Insygna published a framework identifying the critical gaps that emerge when existing enterprise AI governance approaches are applied to agentic systems, and outlining the infrastructure required to close them.
Enterprise AI governance has a blind spot. Most of the frameworks, tools, and regulatory guidance published over the past two years were written with a specific type of AI in mind: a model that receives a prompt, generates a response, and stops. Agentic AI systems, those that plan, execute multi-step tasks, call external tools, and operate with minimal human supervision, were largely an afterthought.
Insygna published a framework identifying the critical gaps that emerge when existing enterprise AI governance approaches are applied to agentic systems, and outlining the infrastructure required to close them. This is available now to early access closed beta partners and will soon become generally available.
The framework identifies four areas where current governance practice falls short.
Identity and provenance. Existing AI governance frameworks focus primarily on model evaluation and output monitoring. They assume the system being governed is a fixed artifact with a known configuration. Agentic systems do not behave that way. An agent can be instantiated from a base model, modified with a custom system prompt, equipped with tool access, and deployed without any of those changes being visible to the enterprise procurement or compliance team that approved the original integration. Without a persistent, verifiable identity tied to a specific agent configuration at a specific point in time, governance reviews conducted before deployment provide limited protection against what actually runs in production.
Authorization and scope. Human workforce governance relies on role-based access control, manager approval chains, and documented scope of work. When an agent exceeds its authorized scope, there is typically an observable action, a transaction, a communication, or a file access that can be audited after the fact. Agentic systems operating through API calls and tool invocations can exceed their intended scope at machine speed, across multiple systems simultaneously, in ways that do not trigger standard access logs or produce human-readable audit trails without purpose-built instrumentation.
Accountability when things go wrong. Enterprise risk management assumes that when harm occurs, there is a traceable chain of responsibility. For human workers that chain runs through employment relationships, professional licenses, and legal frameworks. For AI agents it currently runs through a tangle of vendor contracts, terms of service agreements, and foundation model provider policies that were not designed to assign liability for specific autonomous actions. Regulators including the Colorado AI Act and the EU AI Act are beginning to address this, but the compliance infrastructure required to satisfy those obligations does not yet exist in any standardized form.
Performance and behavioral drift over time. A credential or compliance review conducted at the point of procurement tells an enterprise what an agent was doing when it was evaluated.
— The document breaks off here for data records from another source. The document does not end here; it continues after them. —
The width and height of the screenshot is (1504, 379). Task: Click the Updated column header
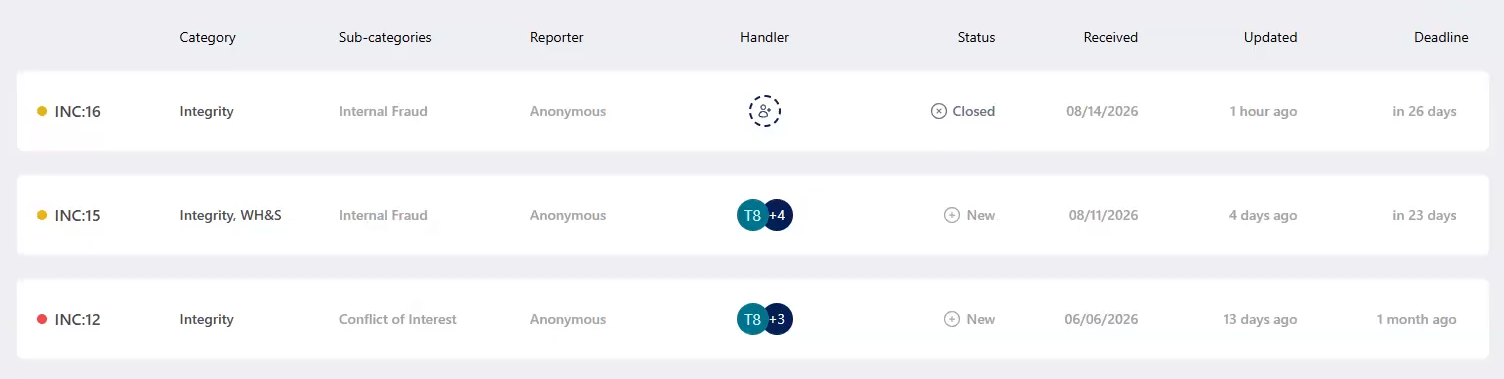pos(1270,37)
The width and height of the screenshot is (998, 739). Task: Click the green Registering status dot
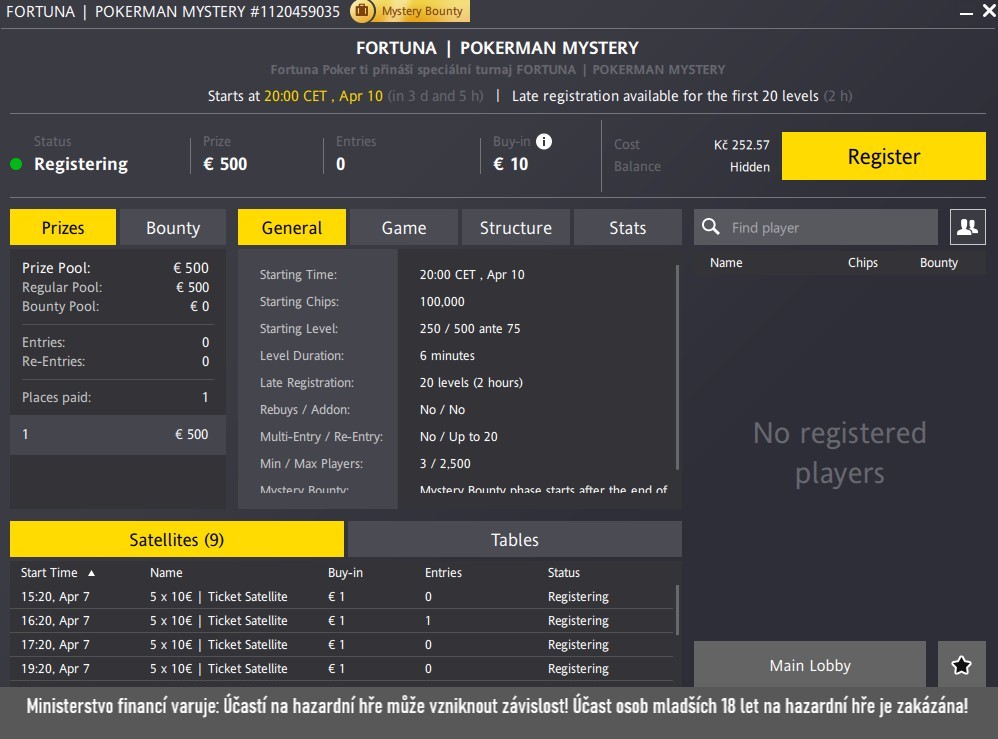click(16, 164)
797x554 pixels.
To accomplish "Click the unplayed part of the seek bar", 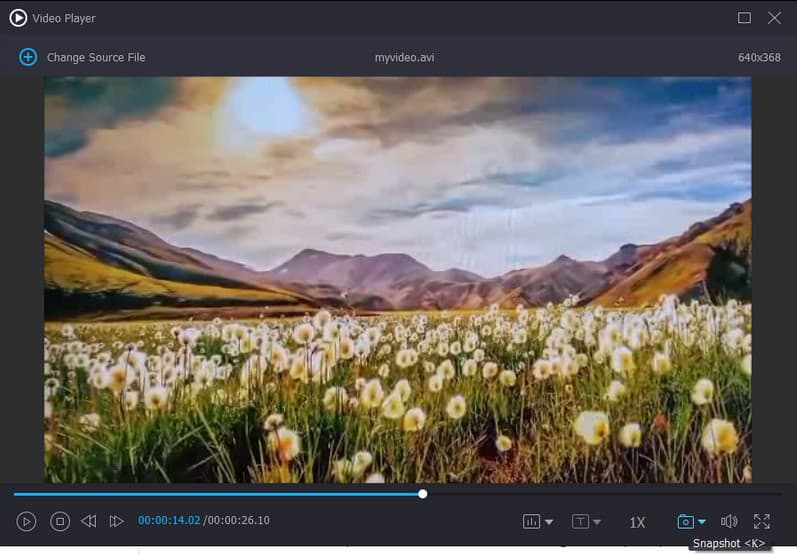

It does not tell them what the agent is doing six months later after the underlying model has been updated, the system prompt has been revised, or the tool integrations have changed. Human workforce governance addresses this through ongoing performance management and periodic re-credentialing. No equivalent infrastructure exists for AI agents at scale.
The Insygna framework proposes that enterprises treat these four gaps not as security problems to be patched but as structural requirements for a new category of workforce infrastructure: persistent agent identity, real-time authorization monitoring, standardized accountability chains, and continuous performance verification against registered baselines.
"The governance frameworks most enterprises are using today were written for a world where AI was a feature inside a product," said Michael Beygelman, co-founder and CEO of Insygna. "Agentic AI is not a feature. It is a workforce. And workforces require infrastructure that governance checklists cannot replace."